— Task goal —
In the entries that follow, the first line to write out is the one containing "This screenshot has height=165, width=328.", and the last is the one containing "The image size is (639, 400).". Reproduce that stretch exactly, with nothing before or after it.

— Stored data —
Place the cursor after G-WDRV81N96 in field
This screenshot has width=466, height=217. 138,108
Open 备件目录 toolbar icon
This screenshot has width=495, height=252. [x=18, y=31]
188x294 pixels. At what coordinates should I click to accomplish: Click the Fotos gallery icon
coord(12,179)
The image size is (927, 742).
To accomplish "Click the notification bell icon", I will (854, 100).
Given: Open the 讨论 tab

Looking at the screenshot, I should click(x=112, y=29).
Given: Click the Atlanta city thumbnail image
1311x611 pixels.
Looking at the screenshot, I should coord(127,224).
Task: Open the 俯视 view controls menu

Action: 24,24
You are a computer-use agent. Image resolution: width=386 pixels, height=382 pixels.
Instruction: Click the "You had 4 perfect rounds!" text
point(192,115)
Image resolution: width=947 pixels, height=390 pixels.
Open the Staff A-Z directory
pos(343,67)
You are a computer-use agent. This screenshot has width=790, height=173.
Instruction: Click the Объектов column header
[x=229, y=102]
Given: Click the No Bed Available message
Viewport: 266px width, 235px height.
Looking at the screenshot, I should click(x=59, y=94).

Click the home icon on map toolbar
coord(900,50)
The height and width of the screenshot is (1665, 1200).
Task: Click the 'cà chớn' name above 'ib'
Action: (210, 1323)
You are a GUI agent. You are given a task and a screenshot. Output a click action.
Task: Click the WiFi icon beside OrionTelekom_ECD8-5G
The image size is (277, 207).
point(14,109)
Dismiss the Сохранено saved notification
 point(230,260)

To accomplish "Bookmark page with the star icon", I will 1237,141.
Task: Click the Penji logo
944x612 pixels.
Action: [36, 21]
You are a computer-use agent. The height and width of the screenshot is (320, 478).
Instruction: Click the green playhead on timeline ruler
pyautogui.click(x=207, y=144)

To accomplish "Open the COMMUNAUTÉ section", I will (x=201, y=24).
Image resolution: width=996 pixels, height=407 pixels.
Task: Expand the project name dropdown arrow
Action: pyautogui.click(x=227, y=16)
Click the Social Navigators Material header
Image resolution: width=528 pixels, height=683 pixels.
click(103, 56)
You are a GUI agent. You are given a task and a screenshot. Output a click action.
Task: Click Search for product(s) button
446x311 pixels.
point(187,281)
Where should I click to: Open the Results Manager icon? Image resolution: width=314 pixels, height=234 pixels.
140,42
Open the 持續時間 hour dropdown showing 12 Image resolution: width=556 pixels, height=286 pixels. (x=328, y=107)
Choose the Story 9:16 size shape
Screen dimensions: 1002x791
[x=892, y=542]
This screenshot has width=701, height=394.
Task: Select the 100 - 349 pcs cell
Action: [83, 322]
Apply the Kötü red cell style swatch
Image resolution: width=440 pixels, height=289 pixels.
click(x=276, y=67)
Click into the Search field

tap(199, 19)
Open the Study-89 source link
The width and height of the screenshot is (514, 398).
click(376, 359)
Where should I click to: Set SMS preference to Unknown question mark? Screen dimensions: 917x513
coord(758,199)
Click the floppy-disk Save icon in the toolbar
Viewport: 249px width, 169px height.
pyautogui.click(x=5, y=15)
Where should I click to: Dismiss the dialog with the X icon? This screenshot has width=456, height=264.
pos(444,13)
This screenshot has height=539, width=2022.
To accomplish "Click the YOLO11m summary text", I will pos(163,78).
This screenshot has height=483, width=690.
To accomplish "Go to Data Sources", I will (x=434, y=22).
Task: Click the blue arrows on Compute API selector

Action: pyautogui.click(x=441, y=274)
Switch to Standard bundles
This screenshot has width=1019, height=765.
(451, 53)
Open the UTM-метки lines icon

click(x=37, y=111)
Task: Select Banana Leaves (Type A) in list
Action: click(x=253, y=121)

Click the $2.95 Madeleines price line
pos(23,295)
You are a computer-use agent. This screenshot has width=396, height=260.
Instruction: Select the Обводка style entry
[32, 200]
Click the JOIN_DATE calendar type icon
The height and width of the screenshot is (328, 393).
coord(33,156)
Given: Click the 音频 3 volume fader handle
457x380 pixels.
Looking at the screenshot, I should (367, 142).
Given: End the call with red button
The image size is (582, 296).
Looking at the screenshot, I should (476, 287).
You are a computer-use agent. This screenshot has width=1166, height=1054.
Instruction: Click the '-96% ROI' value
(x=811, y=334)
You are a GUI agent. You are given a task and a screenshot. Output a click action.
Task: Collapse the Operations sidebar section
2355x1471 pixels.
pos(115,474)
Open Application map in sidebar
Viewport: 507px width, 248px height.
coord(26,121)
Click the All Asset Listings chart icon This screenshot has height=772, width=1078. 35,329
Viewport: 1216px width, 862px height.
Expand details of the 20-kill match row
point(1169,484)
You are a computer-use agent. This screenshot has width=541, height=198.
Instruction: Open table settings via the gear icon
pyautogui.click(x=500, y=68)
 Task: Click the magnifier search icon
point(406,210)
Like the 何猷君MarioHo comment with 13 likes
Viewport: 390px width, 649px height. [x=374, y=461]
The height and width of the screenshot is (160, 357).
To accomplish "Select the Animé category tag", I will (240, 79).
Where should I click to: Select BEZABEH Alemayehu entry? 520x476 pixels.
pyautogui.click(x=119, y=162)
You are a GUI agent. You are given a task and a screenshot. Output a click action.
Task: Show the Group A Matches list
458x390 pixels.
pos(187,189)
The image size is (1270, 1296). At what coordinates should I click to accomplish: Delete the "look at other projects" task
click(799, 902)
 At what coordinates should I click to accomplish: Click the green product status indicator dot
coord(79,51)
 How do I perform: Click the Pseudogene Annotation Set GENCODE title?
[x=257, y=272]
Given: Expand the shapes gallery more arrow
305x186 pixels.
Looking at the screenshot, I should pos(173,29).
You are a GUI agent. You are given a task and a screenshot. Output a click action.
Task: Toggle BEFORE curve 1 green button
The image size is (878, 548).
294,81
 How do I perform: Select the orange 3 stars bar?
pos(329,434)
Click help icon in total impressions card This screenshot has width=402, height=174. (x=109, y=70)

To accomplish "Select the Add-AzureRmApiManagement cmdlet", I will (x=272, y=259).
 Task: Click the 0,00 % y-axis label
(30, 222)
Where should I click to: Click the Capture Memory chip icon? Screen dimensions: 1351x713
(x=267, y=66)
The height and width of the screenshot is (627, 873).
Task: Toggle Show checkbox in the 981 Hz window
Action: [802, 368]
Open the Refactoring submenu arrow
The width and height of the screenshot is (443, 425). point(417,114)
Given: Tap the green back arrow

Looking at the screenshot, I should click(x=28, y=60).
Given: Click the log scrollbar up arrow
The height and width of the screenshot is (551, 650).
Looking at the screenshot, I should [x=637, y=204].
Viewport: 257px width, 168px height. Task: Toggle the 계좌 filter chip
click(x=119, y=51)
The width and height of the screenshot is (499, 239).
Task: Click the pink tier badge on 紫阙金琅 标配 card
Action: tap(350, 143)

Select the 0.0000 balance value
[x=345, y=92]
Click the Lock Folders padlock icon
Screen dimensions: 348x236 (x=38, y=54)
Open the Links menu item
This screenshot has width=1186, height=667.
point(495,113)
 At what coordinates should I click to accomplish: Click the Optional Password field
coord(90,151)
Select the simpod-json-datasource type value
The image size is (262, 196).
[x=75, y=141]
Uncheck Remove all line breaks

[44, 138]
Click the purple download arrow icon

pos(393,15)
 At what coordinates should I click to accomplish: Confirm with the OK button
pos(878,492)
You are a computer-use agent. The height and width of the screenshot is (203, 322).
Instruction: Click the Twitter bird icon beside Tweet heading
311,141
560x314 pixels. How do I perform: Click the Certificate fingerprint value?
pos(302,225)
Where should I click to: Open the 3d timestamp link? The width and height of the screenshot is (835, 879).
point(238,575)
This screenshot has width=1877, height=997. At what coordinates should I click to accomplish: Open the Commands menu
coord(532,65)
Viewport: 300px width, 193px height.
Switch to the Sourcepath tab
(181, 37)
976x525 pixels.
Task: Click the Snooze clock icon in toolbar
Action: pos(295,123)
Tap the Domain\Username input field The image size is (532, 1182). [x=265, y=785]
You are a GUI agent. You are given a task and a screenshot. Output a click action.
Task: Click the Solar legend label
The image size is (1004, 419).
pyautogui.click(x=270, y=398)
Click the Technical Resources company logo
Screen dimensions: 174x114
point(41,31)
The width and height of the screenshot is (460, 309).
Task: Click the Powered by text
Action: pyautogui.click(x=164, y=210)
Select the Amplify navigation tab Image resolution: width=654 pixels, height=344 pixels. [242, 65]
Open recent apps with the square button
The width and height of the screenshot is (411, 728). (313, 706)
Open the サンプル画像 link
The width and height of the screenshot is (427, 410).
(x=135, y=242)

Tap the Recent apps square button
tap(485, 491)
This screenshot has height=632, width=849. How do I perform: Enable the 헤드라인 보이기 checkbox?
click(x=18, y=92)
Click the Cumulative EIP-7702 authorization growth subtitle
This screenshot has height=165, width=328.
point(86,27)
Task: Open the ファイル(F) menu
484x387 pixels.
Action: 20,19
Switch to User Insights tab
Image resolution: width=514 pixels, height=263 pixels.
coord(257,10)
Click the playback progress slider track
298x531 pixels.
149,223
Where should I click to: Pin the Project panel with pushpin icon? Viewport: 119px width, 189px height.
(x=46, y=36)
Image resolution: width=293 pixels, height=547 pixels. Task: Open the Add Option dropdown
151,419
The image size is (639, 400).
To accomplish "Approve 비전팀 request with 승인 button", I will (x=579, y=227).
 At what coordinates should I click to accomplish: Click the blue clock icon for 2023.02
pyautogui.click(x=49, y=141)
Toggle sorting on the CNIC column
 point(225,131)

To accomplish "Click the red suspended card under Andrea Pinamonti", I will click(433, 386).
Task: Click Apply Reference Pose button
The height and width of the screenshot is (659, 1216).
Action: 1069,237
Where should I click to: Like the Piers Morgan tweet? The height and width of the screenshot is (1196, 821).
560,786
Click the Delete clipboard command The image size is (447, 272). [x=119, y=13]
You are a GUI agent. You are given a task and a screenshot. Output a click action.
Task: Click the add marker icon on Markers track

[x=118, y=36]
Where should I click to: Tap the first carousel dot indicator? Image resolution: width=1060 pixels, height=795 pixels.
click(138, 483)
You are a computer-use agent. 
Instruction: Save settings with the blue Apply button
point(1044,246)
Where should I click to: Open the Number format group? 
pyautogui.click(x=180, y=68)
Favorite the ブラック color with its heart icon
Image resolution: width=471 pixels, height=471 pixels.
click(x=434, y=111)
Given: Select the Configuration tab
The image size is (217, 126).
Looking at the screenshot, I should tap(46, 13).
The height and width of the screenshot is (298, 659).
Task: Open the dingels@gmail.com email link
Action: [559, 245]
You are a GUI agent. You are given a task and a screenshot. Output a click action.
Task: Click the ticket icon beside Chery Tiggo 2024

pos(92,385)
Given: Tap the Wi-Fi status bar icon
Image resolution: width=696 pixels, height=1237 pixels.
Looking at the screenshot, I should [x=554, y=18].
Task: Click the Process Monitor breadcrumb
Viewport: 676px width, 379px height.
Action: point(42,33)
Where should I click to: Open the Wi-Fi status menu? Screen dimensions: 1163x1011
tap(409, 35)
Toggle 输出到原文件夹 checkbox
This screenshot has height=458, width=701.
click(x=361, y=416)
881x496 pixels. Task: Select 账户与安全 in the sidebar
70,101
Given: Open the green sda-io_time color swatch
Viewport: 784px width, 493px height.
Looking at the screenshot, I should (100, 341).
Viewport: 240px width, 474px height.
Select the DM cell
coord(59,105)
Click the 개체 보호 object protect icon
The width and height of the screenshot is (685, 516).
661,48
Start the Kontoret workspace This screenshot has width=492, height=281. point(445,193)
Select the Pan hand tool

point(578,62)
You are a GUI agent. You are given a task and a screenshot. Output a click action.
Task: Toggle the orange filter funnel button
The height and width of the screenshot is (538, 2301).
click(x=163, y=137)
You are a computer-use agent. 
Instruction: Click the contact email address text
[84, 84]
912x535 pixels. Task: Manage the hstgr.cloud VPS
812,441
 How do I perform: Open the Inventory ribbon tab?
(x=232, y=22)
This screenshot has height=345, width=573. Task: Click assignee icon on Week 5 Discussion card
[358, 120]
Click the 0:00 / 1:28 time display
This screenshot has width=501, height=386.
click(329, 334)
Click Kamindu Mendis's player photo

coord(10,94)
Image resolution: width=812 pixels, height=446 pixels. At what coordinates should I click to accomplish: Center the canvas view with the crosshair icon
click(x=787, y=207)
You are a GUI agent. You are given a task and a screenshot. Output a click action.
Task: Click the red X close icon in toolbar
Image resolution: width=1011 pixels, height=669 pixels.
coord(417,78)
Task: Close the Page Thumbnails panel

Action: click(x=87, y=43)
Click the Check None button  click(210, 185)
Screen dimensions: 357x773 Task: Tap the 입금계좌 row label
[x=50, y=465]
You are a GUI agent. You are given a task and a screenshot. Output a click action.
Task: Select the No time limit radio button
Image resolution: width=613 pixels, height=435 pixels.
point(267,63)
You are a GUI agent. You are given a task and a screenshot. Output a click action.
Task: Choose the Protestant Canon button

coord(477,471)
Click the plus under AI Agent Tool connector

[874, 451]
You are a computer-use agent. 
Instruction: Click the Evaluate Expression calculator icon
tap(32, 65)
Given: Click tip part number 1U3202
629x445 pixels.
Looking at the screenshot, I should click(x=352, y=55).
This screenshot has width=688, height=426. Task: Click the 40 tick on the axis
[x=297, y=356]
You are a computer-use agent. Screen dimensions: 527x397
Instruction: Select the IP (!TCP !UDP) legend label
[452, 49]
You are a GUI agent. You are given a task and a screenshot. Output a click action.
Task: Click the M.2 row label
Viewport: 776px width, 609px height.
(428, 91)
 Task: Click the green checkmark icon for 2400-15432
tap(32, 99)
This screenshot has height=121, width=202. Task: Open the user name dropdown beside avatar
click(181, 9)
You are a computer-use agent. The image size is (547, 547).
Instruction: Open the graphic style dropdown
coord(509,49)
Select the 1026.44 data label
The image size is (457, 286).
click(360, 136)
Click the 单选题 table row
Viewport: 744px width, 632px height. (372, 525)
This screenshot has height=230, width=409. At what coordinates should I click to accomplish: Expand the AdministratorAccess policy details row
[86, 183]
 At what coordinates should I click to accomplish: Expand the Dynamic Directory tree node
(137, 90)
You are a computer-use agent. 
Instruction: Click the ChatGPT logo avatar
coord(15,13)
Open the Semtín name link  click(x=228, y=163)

— Task result —
This screenshot has height=165, width=328.
point(86,27)
Task: Open the ファイル(F) menu
484x387 pixels.
Action: 20,19
Switch to User Insights tab
Image resolution: width=514 pixels, height=263 pixels.
coord(257,10)
Click the playback progress slider track
298x531 pixels.
149,223
Where should I click to: Pin the Project panel with pushpin icon? Viewport: 119px width, 189px height.
(x=46, y=36)
Image resolution: width=293 pixels, height=547 pixels. Task: Open the Add Option dropdown
151,419
The image size is (639, 400).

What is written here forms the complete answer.